Copy the items from the line containing "The width and height of the screenshot is (830, 603)." through the line containing "Action: pyautogui.click(x=118, y=976)", swapping "Expand" for "Open" and leaving everything else untouched.

#### Data for the task ####

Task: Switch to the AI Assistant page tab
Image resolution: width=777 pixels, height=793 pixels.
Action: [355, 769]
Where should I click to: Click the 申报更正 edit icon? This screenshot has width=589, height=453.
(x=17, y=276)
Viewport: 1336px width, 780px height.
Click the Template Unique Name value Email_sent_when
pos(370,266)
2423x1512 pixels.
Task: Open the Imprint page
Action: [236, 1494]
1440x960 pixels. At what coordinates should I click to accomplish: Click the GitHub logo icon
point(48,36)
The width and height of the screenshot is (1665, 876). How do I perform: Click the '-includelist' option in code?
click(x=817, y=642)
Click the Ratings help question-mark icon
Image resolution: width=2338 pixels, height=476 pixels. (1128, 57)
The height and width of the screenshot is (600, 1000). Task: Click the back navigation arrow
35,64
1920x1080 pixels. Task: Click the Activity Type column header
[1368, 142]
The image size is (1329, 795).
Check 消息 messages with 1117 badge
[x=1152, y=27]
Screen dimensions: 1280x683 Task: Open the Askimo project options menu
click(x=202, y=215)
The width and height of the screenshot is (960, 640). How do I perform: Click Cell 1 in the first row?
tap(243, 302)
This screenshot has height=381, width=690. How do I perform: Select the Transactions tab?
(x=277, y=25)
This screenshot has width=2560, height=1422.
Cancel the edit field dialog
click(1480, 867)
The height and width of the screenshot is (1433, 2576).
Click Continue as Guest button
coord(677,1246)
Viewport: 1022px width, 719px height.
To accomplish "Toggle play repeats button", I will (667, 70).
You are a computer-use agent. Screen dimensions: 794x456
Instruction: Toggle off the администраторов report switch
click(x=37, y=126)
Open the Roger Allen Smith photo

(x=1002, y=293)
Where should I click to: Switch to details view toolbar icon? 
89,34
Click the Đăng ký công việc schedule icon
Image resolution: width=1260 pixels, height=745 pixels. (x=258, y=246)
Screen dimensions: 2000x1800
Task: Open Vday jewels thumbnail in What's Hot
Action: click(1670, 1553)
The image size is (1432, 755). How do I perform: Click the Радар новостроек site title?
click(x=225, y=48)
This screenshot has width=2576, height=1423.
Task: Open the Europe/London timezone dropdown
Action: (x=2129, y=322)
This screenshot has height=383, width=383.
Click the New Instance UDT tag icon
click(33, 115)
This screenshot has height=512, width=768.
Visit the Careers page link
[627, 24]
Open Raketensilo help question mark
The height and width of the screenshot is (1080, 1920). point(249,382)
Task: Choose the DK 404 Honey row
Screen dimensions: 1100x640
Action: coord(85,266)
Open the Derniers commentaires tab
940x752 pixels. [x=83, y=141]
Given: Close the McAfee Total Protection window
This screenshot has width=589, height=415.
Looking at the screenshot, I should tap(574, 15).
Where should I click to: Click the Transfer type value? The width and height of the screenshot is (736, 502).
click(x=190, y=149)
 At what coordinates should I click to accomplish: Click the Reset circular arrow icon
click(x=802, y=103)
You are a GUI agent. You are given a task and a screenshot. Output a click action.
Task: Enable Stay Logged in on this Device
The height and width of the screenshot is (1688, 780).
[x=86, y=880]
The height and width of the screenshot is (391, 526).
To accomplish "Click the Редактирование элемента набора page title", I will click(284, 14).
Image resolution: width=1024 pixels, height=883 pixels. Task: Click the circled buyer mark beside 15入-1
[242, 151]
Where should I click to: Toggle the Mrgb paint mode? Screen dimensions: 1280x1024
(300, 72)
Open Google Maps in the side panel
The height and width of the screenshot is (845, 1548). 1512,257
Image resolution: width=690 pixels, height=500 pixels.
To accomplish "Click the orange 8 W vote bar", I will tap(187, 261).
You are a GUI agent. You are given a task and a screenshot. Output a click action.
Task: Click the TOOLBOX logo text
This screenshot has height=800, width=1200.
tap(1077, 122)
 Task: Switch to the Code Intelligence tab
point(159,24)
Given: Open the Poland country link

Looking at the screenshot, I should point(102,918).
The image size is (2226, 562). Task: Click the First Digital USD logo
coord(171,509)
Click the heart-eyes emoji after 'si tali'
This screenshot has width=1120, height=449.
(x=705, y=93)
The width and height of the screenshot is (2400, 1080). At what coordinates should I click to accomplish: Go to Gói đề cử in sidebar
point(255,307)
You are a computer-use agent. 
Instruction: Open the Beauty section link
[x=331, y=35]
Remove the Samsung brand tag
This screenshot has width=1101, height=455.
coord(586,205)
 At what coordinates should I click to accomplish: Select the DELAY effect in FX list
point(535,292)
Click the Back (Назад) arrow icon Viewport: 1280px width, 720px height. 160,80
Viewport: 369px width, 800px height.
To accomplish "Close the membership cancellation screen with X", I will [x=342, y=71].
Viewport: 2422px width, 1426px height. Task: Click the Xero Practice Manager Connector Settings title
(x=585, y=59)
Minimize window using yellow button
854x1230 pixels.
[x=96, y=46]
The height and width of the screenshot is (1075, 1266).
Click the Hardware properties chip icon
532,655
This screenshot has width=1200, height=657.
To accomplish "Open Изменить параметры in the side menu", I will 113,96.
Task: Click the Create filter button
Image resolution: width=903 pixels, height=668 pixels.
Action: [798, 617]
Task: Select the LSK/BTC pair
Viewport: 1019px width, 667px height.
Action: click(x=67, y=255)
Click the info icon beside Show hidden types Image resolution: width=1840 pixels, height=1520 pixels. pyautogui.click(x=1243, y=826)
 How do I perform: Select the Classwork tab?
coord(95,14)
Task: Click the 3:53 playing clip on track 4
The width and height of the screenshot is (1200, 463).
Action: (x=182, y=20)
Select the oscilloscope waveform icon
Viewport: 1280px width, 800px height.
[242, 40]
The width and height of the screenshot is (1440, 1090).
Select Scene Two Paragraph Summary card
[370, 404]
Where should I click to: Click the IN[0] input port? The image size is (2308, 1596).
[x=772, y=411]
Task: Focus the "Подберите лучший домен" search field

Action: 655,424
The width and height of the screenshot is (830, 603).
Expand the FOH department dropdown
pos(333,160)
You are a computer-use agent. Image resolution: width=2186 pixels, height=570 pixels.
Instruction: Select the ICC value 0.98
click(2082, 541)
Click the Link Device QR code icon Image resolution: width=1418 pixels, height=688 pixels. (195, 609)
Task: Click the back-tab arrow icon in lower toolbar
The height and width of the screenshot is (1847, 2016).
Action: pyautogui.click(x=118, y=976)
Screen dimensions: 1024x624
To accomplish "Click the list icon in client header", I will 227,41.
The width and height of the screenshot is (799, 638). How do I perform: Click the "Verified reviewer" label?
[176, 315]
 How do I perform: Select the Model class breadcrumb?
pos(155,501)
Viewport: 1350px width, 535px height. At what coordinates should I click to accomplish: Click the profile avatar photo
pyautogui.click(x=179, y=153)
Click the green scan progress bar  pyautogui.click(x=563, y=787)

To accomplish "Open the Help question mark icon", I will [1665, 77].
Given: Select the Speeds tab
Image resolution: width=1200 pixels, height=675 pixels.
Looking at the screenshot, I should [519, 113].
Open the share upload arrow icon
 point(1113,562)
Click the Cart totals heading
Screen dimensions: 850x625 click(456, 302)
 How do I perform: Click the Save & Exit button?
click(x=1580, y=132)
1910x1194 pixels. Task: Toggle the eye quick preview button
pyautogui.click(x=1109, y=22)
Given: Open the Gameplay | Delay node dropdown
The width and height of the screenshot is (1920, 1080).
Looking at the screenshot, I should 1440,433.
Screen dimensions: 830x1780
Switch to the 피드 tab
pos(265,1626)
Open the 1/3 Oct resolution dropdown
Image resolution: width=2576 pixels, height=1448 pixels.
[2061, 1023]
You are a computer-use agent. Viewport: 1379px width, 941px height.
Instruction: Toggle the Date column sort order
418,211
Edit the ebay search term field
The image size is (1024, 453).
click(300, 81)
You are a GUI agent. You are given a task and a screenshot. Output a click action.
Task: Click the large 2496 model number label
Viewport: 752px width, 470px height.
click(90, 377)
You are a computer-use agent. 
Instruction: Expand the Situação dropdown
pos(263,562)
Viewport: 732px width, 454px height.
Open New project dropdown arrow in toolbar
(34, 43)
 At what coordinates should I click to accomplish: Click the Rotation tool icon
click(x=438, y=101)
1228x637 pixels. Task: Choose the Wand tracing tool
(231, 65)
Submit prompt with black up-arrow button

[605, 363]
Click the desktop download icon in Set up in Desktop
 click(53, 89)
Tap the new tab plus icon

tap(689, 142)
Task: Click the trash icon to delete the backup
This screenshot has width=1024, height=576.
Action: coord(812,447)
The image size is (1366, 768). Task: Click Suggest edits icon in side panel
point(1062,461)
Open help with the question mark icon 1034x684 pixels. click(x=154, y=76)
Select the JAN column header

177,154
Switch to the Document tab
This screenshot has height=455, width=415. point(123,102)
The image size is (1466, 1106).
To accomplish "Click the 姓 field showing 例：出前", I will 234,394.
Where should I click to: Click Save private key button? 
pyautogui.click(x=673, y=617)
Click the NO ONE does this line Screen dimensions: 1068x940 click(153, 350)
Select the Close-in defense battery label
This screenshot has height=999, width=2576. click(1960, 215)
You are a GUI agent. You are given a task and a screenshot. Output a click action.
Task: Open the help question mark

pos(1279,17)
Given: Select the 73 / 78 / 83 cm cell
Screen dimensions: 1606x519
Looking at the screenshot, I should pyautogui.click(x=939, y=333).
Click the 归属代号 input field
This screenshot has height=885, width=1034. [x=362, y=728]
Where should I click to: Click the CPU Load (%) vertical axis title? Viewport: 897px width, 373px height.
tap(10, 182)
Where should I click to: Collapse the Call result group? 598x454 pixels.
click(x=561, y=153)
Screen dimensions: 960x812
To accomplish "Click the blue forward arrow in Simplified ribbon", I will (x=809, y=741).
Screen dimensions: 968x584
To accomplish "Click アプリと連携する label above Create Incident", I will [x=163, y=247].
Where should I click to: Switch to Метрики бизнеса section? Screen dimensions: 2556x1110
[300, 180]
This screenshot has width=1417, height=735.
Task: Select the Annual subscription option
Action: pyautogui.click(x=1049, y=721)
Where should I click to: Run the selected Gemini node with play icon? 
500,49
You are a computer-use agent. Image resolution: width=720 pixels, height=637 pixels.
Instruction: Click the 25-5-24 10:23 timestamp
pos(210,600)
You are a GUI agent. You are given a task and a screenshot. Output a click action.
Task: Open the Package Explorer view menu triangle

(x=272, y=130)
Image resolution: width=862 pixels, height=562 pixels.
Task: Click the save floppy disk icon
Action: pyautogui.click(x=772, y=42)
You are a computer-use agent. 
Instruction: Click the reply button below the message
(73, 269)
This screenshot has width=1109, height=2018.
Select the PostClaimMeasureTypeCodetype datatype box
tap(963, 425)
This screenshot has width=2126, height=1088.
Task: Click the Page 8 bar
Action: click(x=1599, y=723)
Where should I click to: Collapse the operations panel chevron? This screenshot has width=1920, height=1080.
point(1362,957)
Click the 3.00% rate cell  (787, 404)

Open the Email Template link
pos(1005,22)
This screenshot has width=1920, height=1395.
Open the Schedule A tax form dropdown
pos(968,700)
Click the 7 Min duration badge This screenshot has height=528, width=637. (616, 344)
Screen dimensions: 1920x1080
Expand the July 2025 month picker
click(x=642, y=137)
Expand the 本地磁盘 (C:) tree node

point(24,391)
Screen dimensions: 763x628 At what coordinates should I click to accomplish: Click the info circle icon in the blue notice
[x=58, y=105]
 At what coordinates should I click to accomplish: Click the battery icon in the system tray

####

Response to the exercise:
The width and height of the screenshot is (830, 603).
Open the FOH department dropdown
pos(333,160)
You are a computer-use agent. Image resolution: width=2186 pixels, height=570 pixels.
Instruction: Select the ICC value 0.98
click(2082, 541)
Click the Link Device QR code icon Image resolution: width=1418 pixels, height=688 pixels. (195, 609)
Task: Click the back-tab arrow icon in lower toolbar
The height and width of the screenshot is (1847, 2016).
Action: pyautogui.click(x=118, y=976)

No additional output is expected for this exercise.